Revision as of 15:52, 10 June 2012

Equipment: Introduction

Equipment for use in a biolab varies by the intended lab function. A microbiology lab will require at minimum an incubator, a sterile working area, and a pressure cooker for sterilisation. Ideally it would also have a centrifuge and appropriate glassware such as petri dishes and test tubes. A molecular biology (DNA/Protein) lab will require more equipment to handle, visualise and store DNA/Protein. A plant tissue culture lab would resemble a microbiology lab but would have artificial lighting installed in growth chambers.

Here are some examples of easily acquired/made items of equipment for a biotech lab, divided loosely by function. As many labs will require a baseline microbiology setup to function (for example, a DNA manipulation lab will require microbes to carry and safely store DNA), assume that a microbiology lab is the "minimum" lab.

Microbiology Lab

A lab that enables the safe growth, storage and handling of microbes, whether bacteria, yeast or other fungi, or single-celled algae, is a microbiology lab. Requirements include sterility, incubation, safe handling/storage, and safe disposal where relevant.
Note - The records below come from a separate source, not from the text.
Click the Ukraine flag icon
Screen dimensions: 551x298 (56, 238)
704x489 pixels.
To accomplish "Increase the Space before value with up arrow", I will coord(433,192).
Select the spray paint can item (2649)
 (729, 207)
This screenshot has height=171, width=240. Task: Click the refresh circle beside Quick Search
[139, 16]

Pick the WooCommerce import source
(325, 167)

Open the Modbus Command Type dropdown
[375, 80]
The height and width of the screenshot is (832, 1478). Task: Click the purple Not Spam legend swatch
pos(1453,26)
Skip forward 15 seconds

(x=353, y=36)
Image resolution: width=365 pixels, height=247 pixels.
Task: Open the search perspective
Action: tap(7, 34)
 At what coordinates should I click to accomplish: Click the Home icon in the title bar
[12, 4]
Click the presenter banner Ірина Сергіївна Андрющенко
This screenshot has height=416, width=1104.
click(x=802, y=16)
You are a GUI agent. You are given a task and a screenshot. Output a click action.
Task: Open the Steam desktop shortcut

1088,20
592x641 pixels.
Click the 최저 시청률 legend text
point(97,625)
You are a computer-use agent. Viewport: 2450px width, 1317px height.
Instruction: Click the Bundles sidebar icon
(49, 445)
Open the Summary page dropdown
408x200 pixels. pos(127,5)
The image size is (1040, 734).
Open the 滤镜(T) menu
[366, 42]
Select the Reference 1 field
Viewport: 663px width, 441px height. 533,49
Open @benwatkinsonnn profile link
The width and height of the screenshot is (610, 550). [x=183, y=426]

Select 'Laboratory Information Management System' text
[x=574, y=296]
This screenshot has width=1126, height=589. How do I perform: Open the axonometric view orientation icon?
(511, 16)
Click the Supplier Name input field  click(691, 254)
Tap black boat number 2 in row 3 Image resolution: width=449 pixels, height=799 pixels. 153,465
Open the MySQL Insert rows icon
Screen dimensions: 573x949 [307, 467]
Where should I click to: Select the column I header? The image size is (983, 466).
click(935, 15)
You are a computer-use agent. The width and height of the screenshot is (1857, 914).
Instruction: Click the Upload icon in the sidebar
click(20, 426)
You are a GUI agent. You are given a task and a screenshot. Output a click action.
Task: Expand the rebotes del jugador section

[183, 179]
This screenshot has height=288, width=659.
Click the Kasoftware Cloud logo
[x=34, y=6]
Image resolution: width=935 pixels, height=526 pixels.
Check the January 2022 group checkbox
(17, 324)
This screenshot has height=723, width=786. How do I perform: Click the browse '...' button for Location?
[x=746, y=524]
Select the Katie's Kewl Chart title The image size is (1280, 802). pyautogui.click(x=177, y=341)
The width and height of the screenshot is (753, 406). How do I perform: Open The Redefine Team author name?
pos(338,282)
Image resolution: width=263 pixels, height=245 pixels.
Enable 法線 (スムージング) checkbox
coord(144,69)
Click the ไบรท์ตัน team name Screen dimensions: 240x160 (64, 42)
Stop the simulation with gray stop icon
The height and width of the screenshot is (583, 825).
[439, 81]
Functions of a microbiology lab include medical diagnostics by traditional culture of blood or skin samples, propagation of agriculturally important strains and species, scale-up of useful strains for fermentation or composting, nutritional fermentation of yeasts and bacteria for consumption, or as a foundation for molecular biology methods like DNA manipulation.

Incubation

An incubator can be produced using a simple thermostat and a heater, and a well-insulated compartment or container. A simple example is a polystyrene shipping box with a radiative infrared heating mat and a pet thermostat, which can easily and accurately maintain a 30C incubator.

Sterilisation

A pressure cooker can be used to sterilise heat-stable liquids, solids and equipment by maintaining full temperature and pressure for 20-25 minutes. To confirm sterilisation, chemical indicator tape that changes colour is normally used, although cultures of heat-stable spores could also be used as indicators; after sterilisation, the indicator culture is incubated and observed for growth, which would indicate a failed sterilisation. The usual spore culture used for this is Bacillus stearothermophilis though B.subtilis (below) spores would probably suffice.

For heat-stable equipment, wrapping in metal foil and baking at 200C for 1:20 hours is sufficient. Longer time periods at lower temperatures can be used also if 200C is beyond the reach of available equipment.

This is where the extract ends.